■ **Dataset entries**:
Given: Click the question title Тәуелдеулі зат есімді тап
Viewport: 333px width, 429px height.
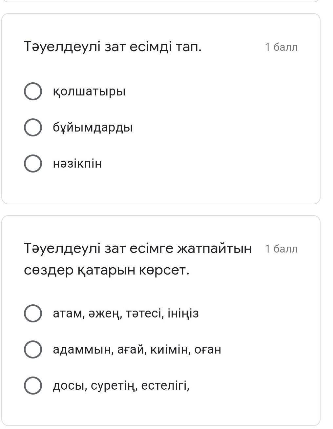Looking at the screenshot, I should click(x=113, y=47).
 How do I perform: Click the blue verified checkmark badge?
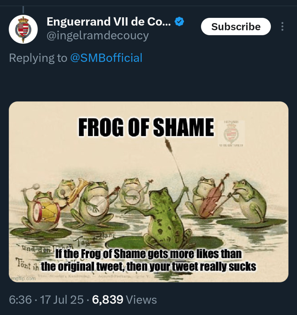179,22
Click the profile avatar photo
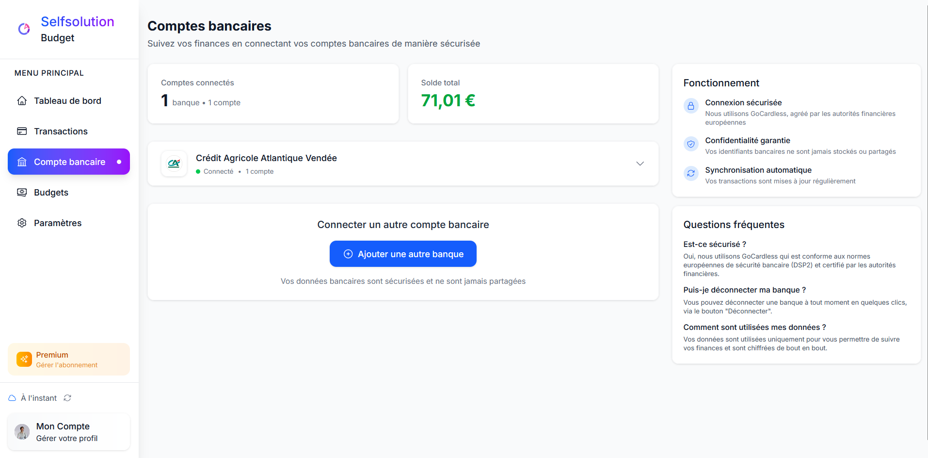The width and height of the screenshot is (928, 458). (22, 432)
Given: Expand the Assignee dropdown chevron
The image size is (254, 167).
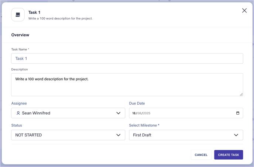Looking at the screenshot, I should coord(119,113).
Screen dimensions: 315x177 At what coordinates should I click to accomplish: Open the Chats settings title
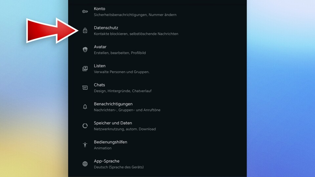[x=99, y=85]
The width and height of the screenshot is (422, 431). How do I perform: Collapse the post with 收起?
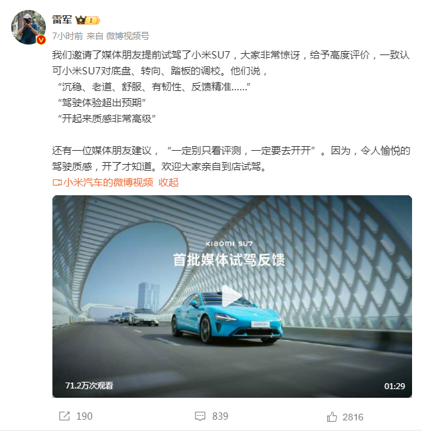(x=169, y=182)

■ **About this task**:
Pull out all lines containing the word "Given" from the entries above.

■ **Response below**:
Given: Click the question title Тәуелдеулі зат есімді тап
Given: Expand the Assignee dropdown chevron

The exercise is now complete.